To do this we will leverage Oboe again. Doing so will allow us to read the file
and act on each element of its pixel array without waiting for the full file
to be read. We will also need to use a new technique for creating a highland
stream. We will call highland and pass it a function taking one argument
push. Inside this function, we call push, passing it an error or null
and a piece of data, as many times as we want and eventually pass it the value
highland.nil. Each push will push that data through our stream and nil
will signal that the stream is over.

function getPointStream(sourceStream) {
  return highland(function(push) {
    oboe(sourceStream)
      .node('{x y color}', function(point) {
        push(null, point);
      })
      .done(function() {
        push(null, highland.nil);
      });
  });
}

Reading sun points over the network

The final piece of the puzzle is to add the sun points to our response. Luckily,
the work we've done to abstract our data will make this pretty straight forward.

In getDataStream, we will add another readable point stream like our cat
stream, but with a different origin. We will use the request library to
request another file from GitHub. This will be a much slower operation both to
start and to complete than reading a file from disk.

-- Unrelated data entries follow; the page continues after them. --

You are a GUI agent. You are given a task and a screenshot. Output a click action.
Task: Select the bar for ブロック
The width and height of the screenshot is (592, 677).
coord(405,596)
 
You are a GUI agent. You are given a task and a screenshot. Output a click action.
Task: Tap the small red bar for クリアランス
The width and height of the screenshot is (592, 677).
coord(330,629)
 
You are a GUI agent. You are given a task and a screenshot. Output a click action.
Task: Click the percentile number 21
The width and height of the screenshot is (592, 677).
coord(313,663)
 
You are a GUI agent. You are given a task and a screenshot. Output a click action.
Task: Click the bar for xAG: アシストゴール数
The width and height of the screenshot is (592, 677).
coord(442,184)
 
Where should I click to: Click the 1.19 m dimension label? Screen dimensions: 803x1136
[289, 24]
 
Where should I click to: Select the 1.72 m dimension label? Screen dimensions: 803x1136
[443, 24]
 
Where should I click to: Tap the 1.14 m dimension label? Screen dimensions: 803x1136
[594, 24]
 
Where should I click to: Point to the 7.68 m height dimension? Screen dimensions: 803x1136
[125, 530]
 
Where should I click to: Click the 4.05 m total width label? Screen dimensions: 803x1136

Luckily, request returns a readable stream, so we can pass it to
getPointStream, and Oboe will handle it the same as the result of
fs.getReadStream.

function getDataStream() {
  /* get cat stream */

  var sunUrl = 'https://raw.githubusercontent.com/JuanCaicedo/better-json-through-streams/master/data/sun-points.json';
  var sunSource = request(sunUrl);
  var sunStream = getPointStream(sunSource);

Now we have two streams, catStream and sunStream, that we would like to
send back out to another module. We can call highland with both of these
streams and then call merge to end up with a single stream we can return.
This stream will emit an event when any of the streams it contains emit in an
event. Unlike sequence, it will pass off each of these elements as soon as they
are ready, mixing them together. This means that cat points will get passed off
as soon as possible, and will not be held up by however long the sun points
take.

return highland([
    catStream,
    sunStream
  ]).merge();
}

Conclusion

Designing an application with streaming as the main strategy for data transfer
is extremely powerful. It allows us to create a client-side focusing on how to
handle a single unit of data without worrying about the full response. It
allows us to create a server-side that begins sending data to the client as
quickly as possible, without waiting to have all the data ready up front. And
finally is allows us to create modules that abstract away the source of our
data, allowing us to focus on its similarities as opposed to its differences.